Le 24 avril 2013, l’effondrement de cet immeuble au Bangladesh avait causé la mort de plus de 1 100 personnes travaillant pour des marques internationales de textile. Ces entreprises «ont toujours affirmé ne pas être responsables, rejetant la faute sur leurs sous-traitants», rappelait Julia Faure, fondatrice de la marque responsable Loom, dans une interview accordée à Vert. «Quand les marques n’ont pas à se soucier de ce qui se passe chez leurs sous-traitants, elles deviennent des tortionnaires qui s’ignorent, alertait encore Julia Faure. Si on ne fait rien, il y aura un autre Rana Plaza».

Le devoir de vigilance n’est pas le seul pilier du Pacte vert à être menacé. La CSRD, qui impose la publication annuelle d’informations détaillées sur l’impact social et environnemental des entreprises, est aussi affaiblie. Le projet Omnibus restreint le périmètre aux entreprises de plus de 1 000 salarié·es dépassant 50 millions d’euros de chiffre d’affaires (au premier janvier 2025, elle devait s’appliquer aux entreprises qui comptaient au moins 250 salarié·es, et qui dépassaient 40 millions d’euros de chiffre d’affaires annuel). Il simplifie aussi les règles en réduisant la quantité d’informations demandées. Objectif affiché : réduire le régime de déclaration pour qu’il soit «moins lourd et mieux adapté aux capacités des entreprises». Dominique Potier alerte : «Globalement la directive Omnibus rétablit l’impunité des multinationales.»

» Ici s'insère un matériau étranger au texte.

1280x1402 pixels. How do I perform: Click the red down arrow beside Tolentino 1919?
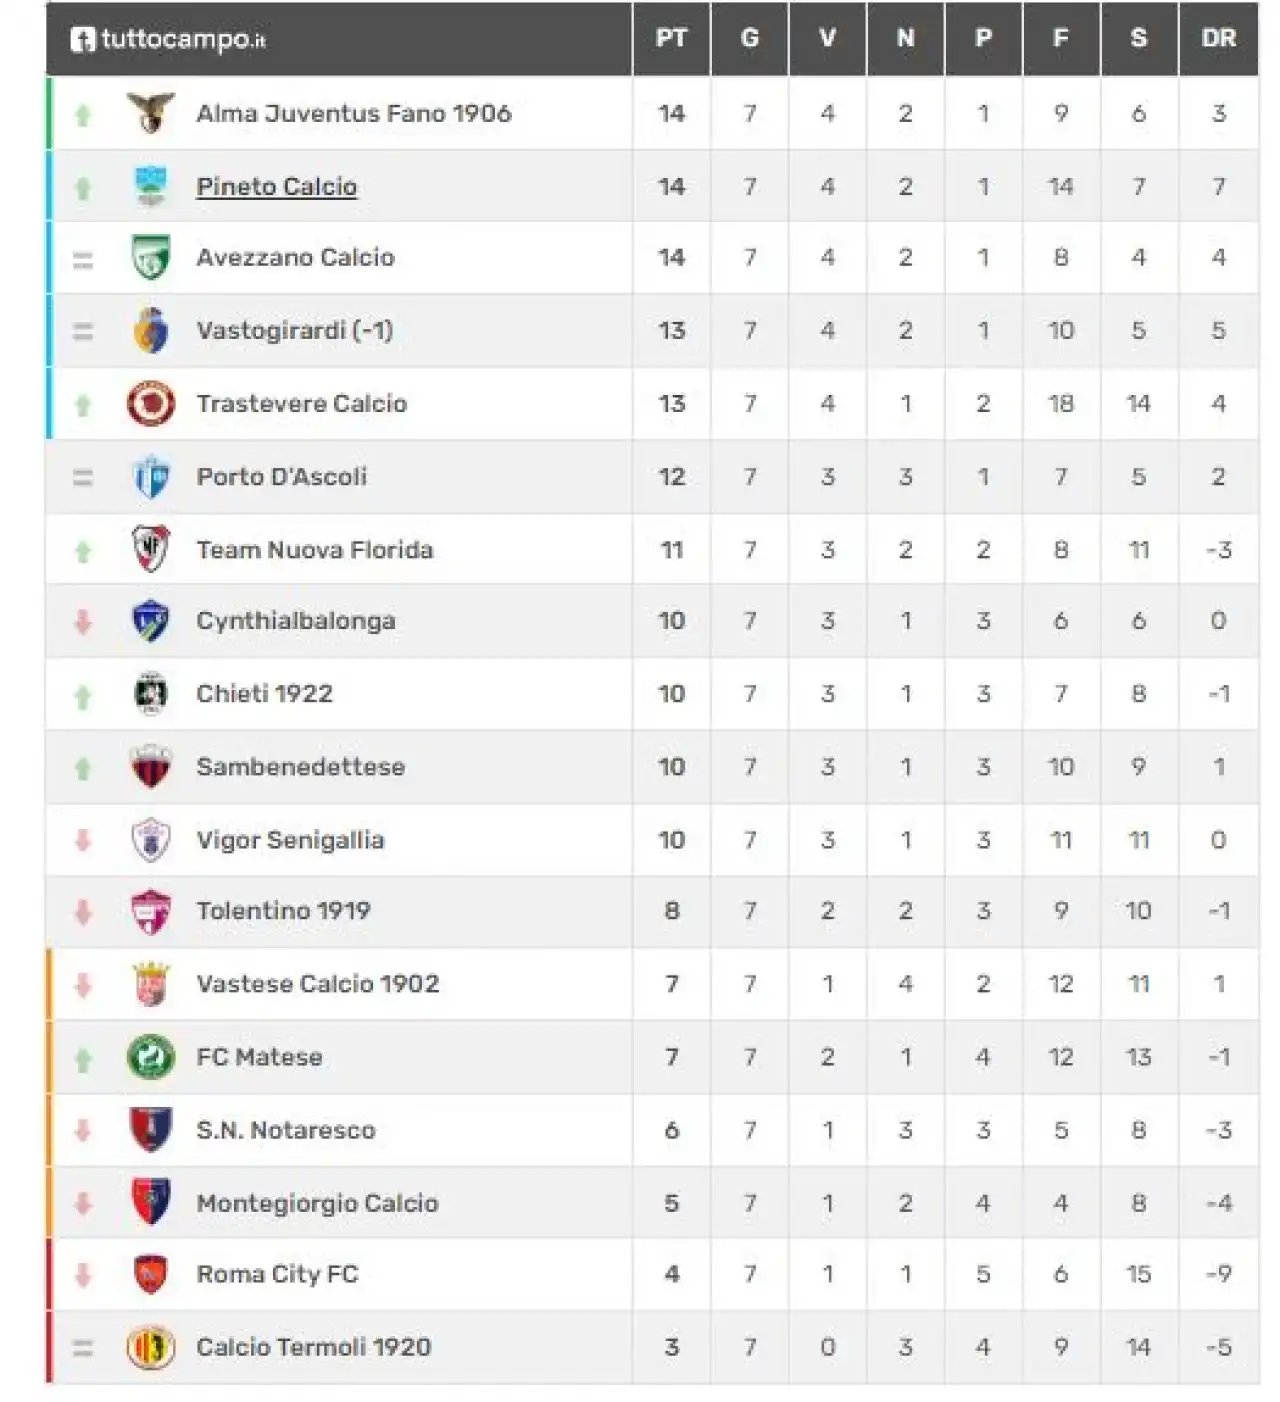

Une manière de «réduire la régulation excessive», selon Patrick Pouyanné

D’où vient ce désir de «simplification» ? Selon une tribune publiée dans Le Monde par Claire Nouvian (de l’association de protection marine Bloom) ou l’eurodéputé (Alliance progressiste des socialistes et démocrates) Raphaël Glucksmann, ce «sabotage» résulte «des élections européennes de 2024, marquées par la percée des forces de droite et d’extrême droite».

La directive Omnibus refléterait aussi un alignement progressif de l’Europe sur l’agenda des États-Unis trumpistes. En mars dernier, le Républicain Bill Hagerty a proposé une loi visant à interdire aux entités américaines d’être soumises à toute réglementation étrangère en matière de durabilité, y compris la directive européenne sur le devoir de vigilance. Une pression qui aurait poussé Bruxelles à reculer, selon les signataires de la tribune.

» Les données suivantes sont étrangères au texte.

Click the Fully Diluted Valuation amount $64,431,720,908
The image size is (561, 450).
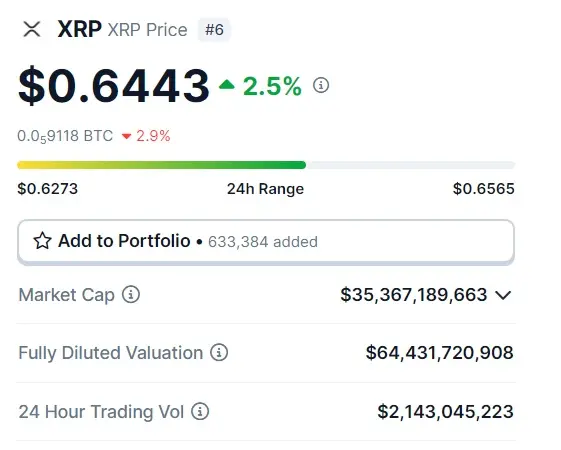pos(440,353)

Cette directive illustre aussi «la faiblesse des institutions européennes face aux assauts des lobbys industriels» comme ExxonMobil, TotalEnergies ou Siemens, dénoncent encore les signataires. Elle bénéficie d’ailleurs du soutien de Patrick Pouyanné, président-directeur général de TotalEnergies, et de Roland Busch, président de Siemens AG. Il y a deux semaines, ces deux patrons, au nom de 46 grandes entreprises, ont appelé le président français Emmanuel Macron à soutenir cette directive qui, selon eux, permettrait de «réduire la régulation excessive» et «la bureaucratie».

Une lettre à laquelle plusieurs associations de défense des droits sociaux et de l’environnement – Fair Trade, Notre Affaire à Tous, Fédération internationale des droits humains, Oxfam, Reclaim Finance, WWF… – ont répondu, le 13 octobre, dans une missive adressée à Emmanuel Macron : «Monsieur le Président, nous vous invitons à réaffirmer sans délai l’attachement de la France à un devoir de vigilance européen fort, et à ne pas céder aux pressions nocives des seuls intérêts privés.»

Elles ajoutent : «Vous avez été réélu grâce aux forces qui souhaitent préserver nos principes démocratiques face à l’extrême droite. Rappelons-le, cet agenda de dérégulation est porté au niveau européen par l’extrême droite française. Y consentir reviendrait à appliquer le programme de listes aux relents climatosceptiques que vous avez combattues.»